TASK DIRECTIONS
Please transcribe, exactly, the line that contains "Enable the Full" and every line after it to the end of the records, and nothing else.

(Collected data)
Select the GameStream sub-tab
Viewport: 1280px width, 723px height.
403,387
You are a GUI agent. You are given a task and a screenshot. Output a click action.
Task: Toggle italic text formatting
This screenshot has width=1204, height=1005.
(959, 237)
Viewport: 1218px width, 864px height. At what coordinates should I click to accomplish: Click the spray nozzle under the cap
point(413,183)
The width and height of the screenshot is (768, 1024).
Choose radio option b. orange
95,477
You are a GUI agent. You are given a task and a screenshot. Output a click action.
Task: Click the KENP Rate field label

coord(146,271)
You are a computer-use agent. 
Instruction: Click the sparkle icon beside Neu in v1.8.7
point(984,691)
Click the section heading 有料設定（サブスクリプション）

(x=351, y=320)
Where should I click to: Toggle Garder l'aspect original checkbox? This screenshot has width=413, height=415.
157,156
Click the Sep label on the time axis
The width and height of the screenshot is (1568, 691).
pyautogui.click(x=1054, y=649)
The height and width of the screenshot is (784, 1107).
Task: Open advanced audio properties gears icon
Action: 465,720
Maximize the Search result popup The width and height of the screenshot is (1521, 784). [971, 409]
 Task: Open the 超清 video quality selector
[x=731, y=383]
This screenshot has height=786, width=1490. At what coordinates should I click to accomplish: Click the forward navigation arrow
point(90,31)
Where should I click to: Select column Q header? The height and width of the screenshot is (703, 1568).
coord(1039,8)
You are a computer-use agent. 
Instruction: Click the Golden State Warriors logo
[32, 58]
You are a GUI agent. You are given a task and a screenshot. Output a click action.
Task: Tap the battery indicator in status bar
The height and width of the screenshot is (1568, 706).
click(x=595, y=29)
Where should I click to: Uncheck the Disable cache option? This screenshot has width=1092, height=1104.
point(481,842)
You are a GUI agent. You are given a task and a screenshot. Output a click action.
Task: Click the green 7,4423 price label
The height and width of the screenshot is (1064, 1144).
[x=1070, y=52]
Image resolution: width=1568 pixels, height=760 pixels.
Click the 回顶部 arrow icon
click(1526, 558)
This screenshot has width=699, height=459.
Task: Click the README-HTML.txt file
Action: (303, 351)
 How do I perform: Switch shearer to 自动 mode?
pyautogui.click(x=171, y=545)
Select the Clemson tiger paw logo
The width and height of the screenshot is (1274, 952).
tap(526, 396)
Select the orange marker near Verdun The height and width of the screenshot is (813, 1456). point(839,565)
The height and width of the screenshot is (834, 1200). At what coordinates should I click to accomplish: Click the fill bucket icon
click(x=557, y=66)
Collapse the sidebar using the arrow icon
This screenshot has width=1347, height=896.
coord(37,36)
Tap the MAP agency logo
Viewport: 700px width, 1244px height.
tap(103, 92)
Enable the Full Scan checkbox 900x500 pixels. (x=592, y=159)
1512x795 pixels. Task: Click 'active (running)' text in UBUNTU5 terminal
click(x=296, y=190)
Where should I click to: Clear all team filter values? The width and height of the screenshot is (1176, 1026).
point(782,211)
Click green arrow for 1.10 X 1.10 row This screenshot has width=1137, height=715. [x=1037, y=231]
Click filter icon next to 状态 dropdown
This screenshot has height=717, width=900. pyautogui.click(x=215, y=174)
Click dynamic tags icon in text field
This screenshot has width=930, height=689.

ANSWER TO THE EXERCISE
Enable the Full Scan checkbox 900x500 pixels. (x=592, y=159)
1512x795 pixels. Task: Click 'active (running)' text in UBUNTU5 terminal
click(x=296, y=190)
Where should I click to: Clear all team filter values? The width and height of the screenshot is (1176, 1026).
point(782,211)
Click green arrow for 1.10 X 1.10 row This screenshot has width=1137, height=715. [x=1037, y=231]
Click filter icon next to 状态 dropdown
This screenshot has height=717, width=900. pyautogui.click(x=215, y=174)
Click dynamic tags icon in text field
This screenshot has width=930, height=689.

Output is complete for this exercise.